Le Centre national du livre, l’autre taxe des plateformes

Le Centre national du livre (CNL) s’oriente vers une taxation des plateformes de vente en ligne, écartant ainsi l’option de ponctionner les éditeurs, pourtant ciblés par la proposition initiale du Syndicat de la librairie française (SLF). Ce dernier appelait à une contribution des « grands acteurs du livre » pour soutenir librairies et éditeurs indépendants. Cette orientation du CNL intervient après une coupe de 22 % dans ses propres subventions en deux ans, alors même que le réseau des librairies indépendantes peine à maintenir l’équilibre, enregistrant 85 fermetures contre 83 ouvertures pour la seule année 2025. Le SLF insiste sur la nécessité d’un soutien public renforcé pour pallier les coupes budgétaires du secteur, chiffrant les recettes potentielles de cette taxe à plusieurs dizaines de millions d’euros, à redistribuer en faveur des librairies et éditeurs.
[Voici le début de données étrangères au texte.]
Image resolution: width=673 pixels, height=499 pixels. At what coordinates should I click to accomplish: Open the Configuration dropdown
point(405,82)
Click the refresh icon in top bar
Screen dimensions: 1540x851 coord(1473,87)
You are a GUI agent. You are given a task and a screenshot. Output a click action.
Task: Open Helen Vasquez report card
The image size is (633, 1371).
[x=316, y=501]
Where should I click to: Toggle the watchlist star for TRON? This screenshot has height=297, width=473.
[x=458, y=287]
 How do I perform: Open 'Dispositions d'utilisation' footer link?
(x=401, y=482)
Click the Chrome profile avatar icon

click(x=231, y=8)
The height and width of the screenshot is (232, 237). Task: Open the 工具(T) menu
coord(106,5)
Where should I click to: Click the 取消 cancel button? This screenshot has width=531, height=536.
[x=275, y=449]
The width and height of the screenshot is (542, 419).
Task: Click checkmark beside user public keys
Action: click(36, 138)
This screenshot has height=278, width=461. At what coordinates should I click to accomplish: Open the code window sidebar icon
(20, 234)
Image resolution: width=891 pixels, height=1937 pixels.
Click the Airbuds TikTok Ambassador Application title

Le CNL, lui, justifie sa focalisation sur les plateformes en ligne par leur rôle prétendument déstabilisateur du marché, notamment via les ventes d’occasion. Il écarte catégoriquement l’idée de taxer directement les éditeurs, arguant qu’une telle mesure aggraverait la précarité financière du secteur culturel. Cette piste fait actuellement l’objet d’échanges avec le ministère de la Culture.